2)沖縄県民はこの地域の先住民族である。
3)沖縄県は日本国の植民地である。
4)沖縄県には日本国から独立する権利がある。

と宣言したようにしか思えませんでした。

1970年代には共産党でさえこんなことは言わなかったように記憶しています。私の在学した高校の地理担当の教師は1年かけて「沖縄問題」「南京事件」「地形図」「在日朝鮮人問題」しか講義せず、ユーロコミュニズムを称揚する自他ともに認める共産党シンパでしたが、沖縄については「沖縄戦や祖国復帰運動に見る通り、沖縄では日本に対する帰属意識が強く、アメリカはそれを嫌って日本ではないエスニシティを示す『琉球』という用語を使っていた。だから琉球ではなく『沖縄』という日本への帰属(もしくはナショナリティ)を示す地名を使うべきだ。みんなも沖縄を琉球と言わないで欲しい。沖縄県民は日本人ではない、と言っているのに等しいから。」という立場をとっていました(その先生は「日本で一番新聞らしい新聞は赤旗と産経だが、まさか赤旗を購読しろと言っても保護者が納得しないだろうから、親に頼んで産経新聞を購読してもらうといい。」とか、「樺太は断じてサハリンではない」とか、共産党でも反ソ連派なのかとは思っていましたが)。

ところが、1985年につくばで科学博があったときに母と同じ職場に沖縄からバイトで来た若い子は二人中二人ともが「自分たちは『沖縄人』ではなく『琉球人』である。」とか、「『琉球王国』は両属状態で生きてきたのだから、ロシアや中国が攻めて来たら降伏して従属すればいい。」といった発言ばかりしていました。そういう子たちと一緒に働いたことで私の母は頑固な沖縄嫌いになってしまって現在に至っています。

そんなわけで、沖縄の教育が相当左側に振れているのでは、という印象を持っていたのですが、翁長知事が県知事でありながら「沖縄独立宣言」をやらかしたものですから、こんな知事をリコールしろと大きな声で言わない沖縄県民は本当に日本から独立したいのか、と沖縄という土地が分からなくなって恐怖感を覚えてしまいました。

現職の県知事ですから、その発言は非常に重いのですが、翁長知事は分かってやっているのでしょうか。また、沖縄県に住むどのくらいの人が翁長知事の発言が事実上の「民族闘争宣言」であり「独立宣言」であると認識しているのでしょうか。沖縄と特に所縁があるわけでもないのですが、それでも不安になります。そして、左翼がここまで反米親中一色になっているように見えることにも不安を覚えています。

長文失礼いたしました。

投稿: knorimoto | 2016年6月 3日 (金) 06時53分

翁長知事の行動は日本貶めるもので許されません。
独立に近いものを視野に入れてるのでしょうか?
単に辺野古阻止の手段として政府を困らせてやろうという発想からなのか?
日本にとりつく悪霊。

スイートルームやオープンカーでパレードした舛添知事が可愛く思えます。

ネット上では都民以外の方々がリコールしろ、百条委員会だ、都民は馬鹿だ、都民は選出した責任を取れと暑苦しほど騒いでます。

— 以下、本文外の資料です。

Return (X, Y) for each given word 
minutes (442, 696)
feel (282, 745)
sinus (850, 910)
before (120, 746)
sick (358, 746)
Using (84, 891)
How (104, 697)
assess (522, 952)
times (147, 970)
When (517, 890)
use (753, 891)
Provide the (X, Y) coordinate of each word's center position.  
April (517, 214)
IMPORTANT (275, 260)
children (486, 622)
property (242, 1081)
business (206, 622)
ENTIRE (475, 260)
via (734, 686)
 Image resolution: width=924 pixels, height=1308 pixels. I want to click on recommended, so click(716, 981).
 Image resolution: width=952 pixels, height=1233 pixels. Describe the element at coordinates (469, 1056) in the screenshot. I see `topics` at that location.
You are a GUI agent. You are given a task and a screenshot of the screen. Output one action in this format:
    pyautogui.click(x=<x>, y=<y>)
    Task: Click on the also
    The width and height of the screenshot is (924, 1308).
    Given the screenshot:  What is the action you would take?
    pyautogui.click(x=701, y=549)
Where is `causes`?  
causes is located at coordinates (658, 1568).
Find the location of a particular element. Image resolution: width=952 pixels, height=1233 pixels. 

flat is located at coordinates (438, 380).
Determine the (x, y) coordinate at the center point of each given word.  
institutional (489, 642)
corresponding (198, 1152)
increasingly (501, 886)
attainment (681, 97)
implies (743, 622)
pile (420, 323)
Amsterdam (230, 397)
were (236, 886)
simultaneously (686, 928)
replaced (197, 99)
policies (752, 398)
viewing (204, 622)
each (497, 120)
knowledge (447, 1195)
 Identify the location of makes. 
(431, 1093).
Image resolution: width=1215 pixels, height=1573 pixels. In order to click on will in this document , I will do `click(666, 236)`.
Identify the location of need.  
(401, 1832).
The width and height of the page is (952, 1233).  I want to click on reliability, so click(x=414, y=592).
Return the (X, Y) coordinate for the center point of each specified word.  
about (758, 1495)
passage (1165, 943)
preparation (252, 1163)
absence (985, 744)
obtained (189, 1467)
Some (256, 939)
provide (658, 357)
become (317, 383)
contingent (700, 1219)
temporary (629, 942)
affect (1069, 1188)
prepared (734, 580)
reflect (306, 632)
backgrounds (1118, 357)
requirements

私は舛添知事を好きじゃありませんが都民は云々と言われた部分に腹が立ちます。
今回は沖縄以外の人が翁長知事について同じように騒ぎ、翁長知事の支持者でない沖縄の人の怒る気持ちが少し理解できました。

投稿: 多摩っこ | 2016年6月 4日 (土) 02時20分

分離主義者はいつも『国連では民族自決が認められている』と言うことを盾にしていますが、そもそも民族自決ってナチスドイツも使ってませんでしたっけ。

いくら国連のいう事は絶対といっても悪用されたら自分は国連に反旗を翻しますよ。